> ASSIGNED TASK:
Only the number is wanted: how many lines of the data contain "output"?

== SOURCE DATA ==

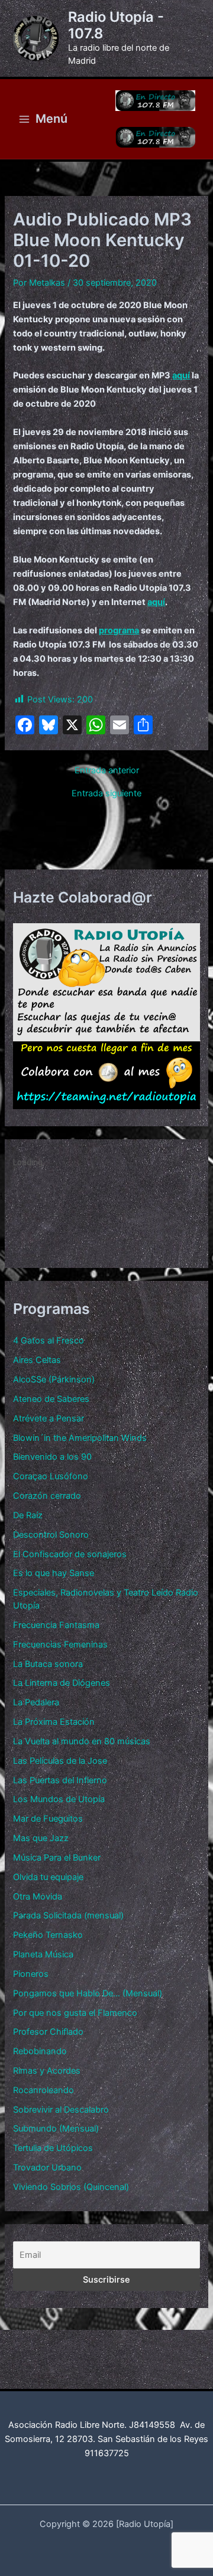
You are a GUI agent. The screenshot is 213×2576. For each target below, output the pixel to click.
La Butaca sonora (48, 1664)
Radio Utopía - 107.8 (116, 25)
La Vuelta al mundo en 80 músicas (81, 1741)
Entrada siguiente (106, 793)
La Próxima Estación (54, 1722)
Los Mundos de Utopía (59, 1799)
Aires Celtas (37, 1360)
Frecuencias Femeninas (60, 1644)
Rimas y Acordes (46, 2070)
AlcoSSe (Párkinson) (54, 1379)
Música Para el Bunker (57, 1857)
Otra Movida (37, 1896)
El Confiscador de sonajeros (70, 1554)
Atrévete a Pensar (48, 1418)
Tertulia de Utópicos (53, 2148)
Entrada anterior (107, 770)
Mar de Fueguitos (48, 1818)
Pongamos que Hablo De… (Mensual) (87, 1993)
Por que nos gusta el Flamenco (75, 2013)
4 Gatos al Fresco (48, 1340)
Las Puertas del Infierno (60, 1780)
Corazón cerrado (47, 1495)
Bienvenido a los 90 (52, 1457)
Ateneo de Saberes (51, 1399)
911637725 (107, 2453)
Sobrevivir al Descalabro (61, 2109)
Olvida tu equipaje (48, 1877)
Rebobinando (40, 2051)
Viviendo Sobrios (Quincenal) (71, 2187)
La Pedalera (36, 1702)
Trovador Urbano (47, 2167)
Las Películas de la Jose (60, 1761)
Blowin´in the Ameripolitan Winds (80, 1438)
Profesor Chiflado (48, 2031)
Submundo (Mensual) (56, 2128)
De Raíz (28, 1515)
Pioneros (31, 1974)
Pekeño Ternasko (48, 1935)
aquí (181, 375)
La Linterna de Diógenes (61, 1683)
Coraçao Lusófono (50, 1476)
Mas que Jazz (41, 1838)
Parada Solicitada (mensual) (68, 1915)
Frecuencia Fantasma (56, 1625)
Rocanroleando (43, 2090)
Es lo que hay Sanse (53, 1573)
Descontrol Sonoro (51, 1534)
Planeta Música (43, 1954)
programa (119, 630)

===
== SOURCE DATA ==

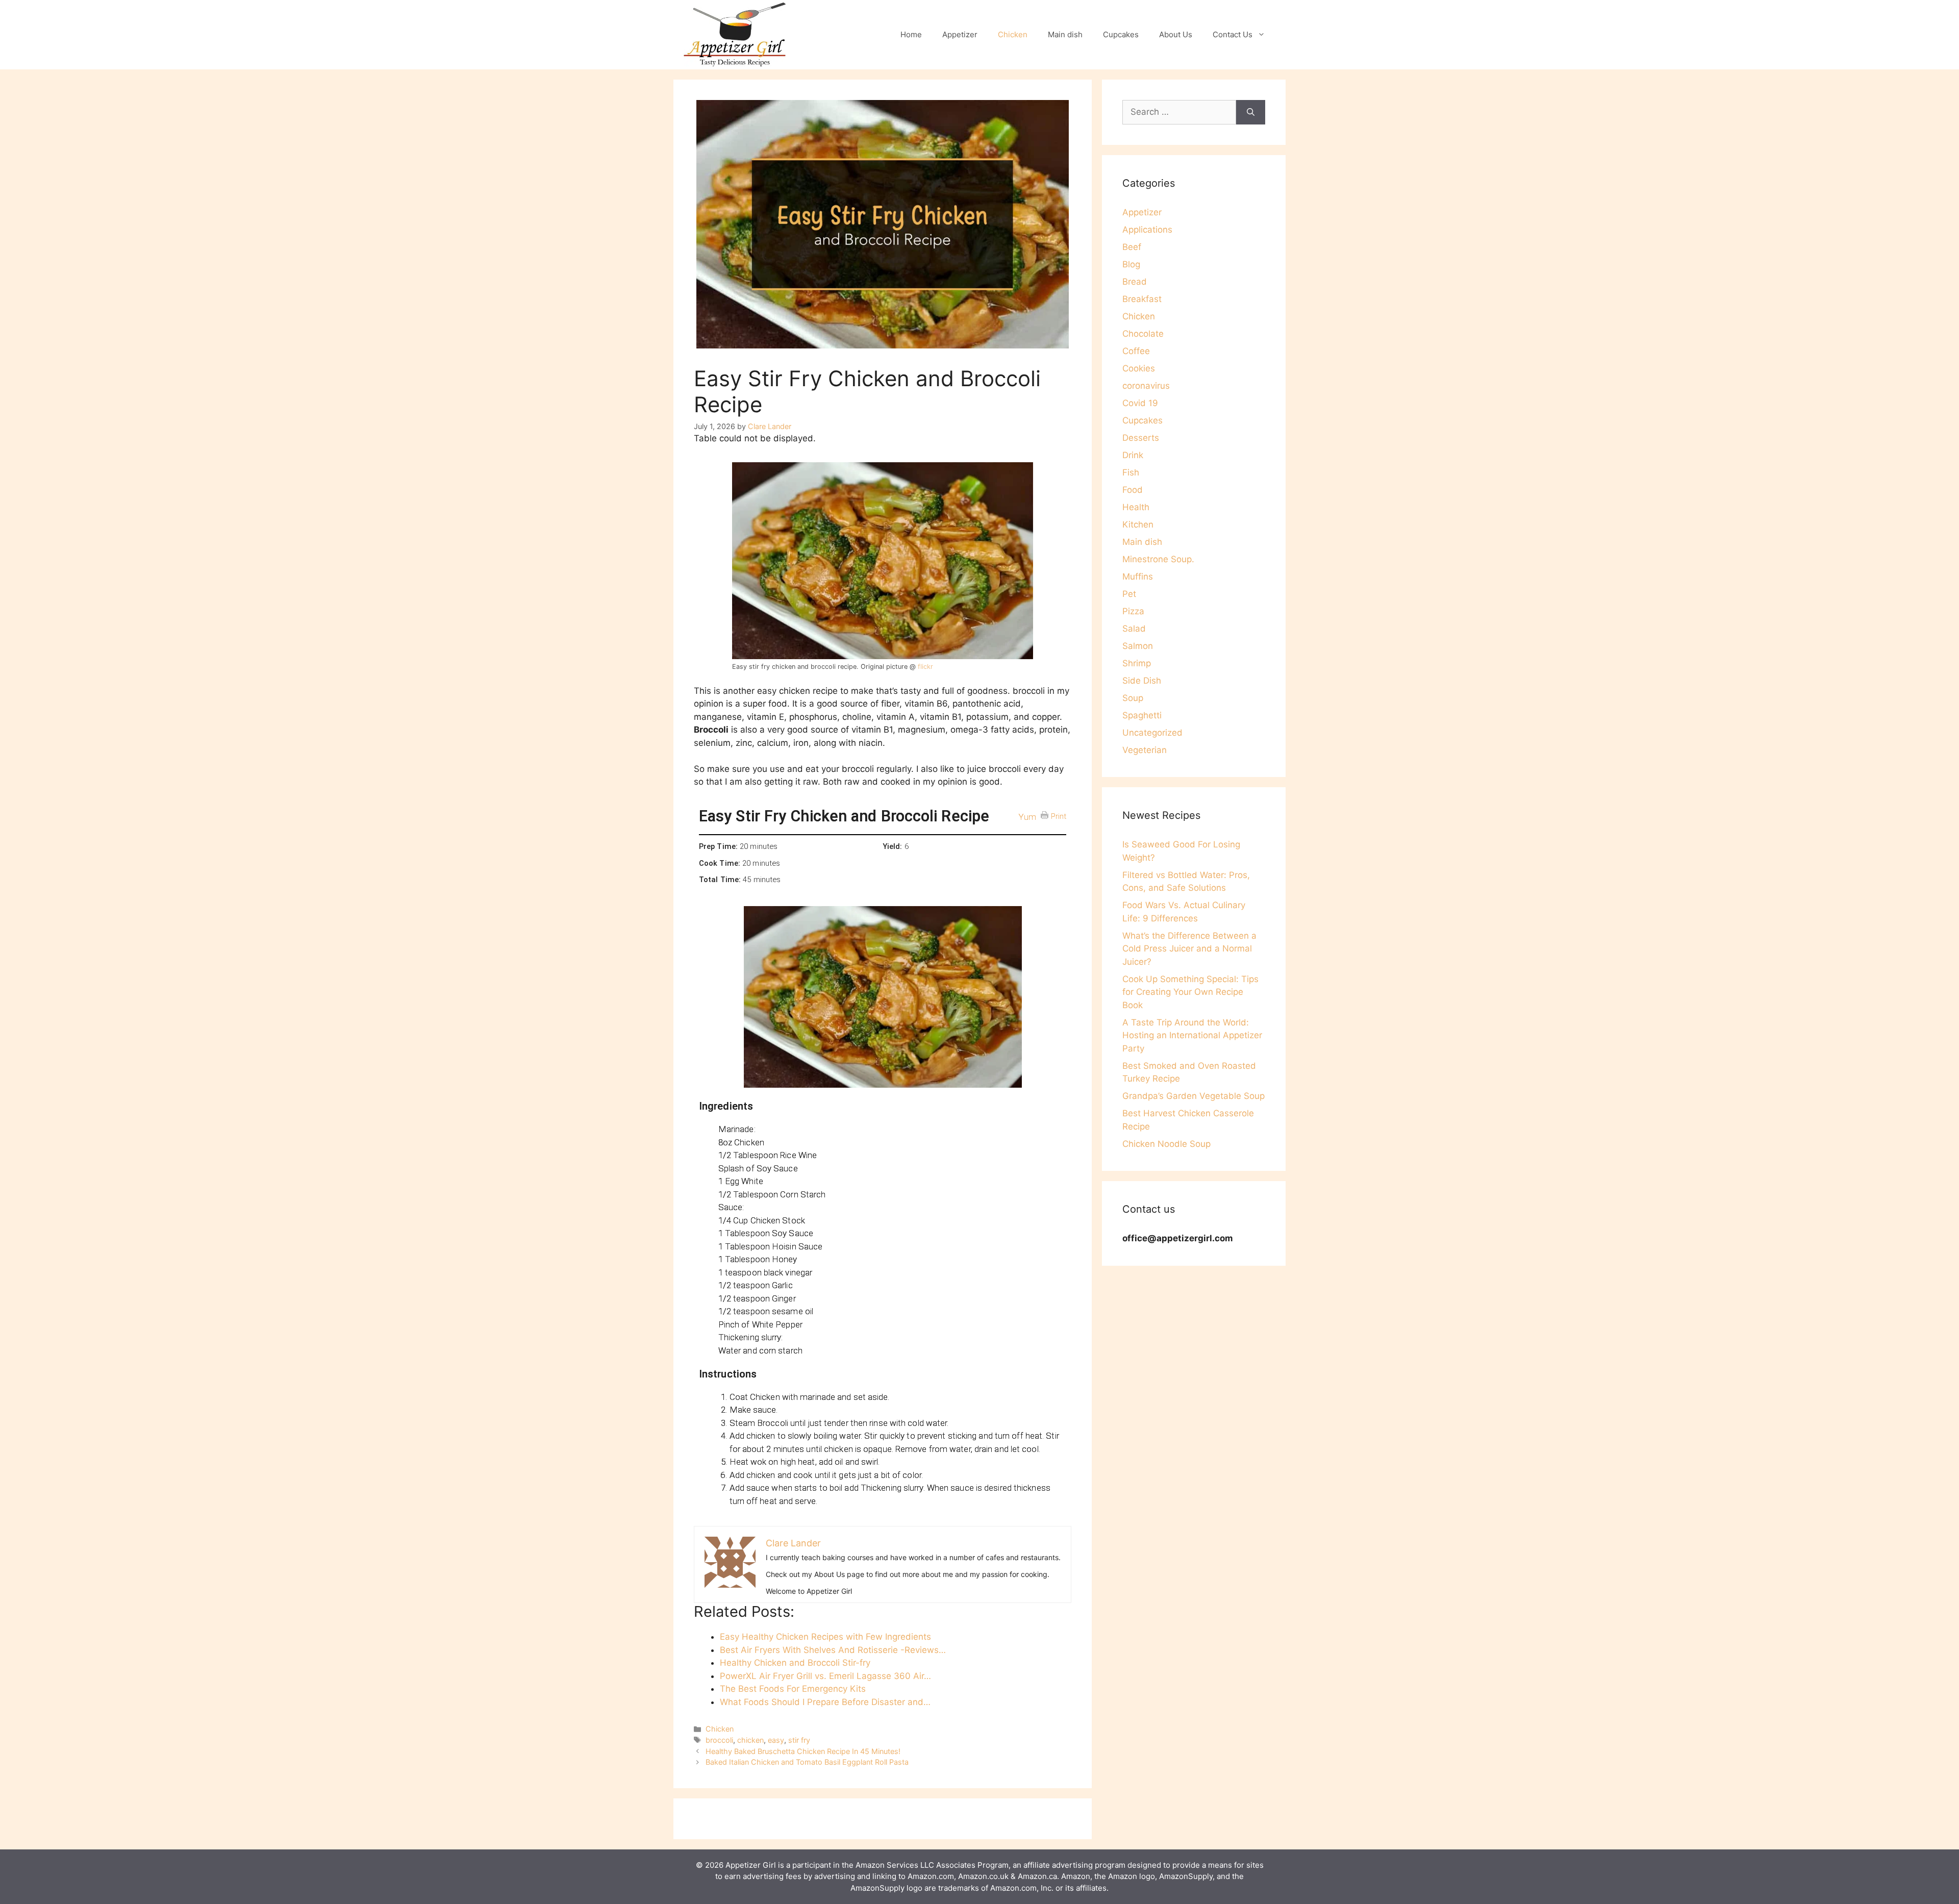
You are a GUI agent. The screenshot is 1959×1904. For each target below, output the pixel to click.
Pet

===

> ANSWER TO THIS EXERCISE:
2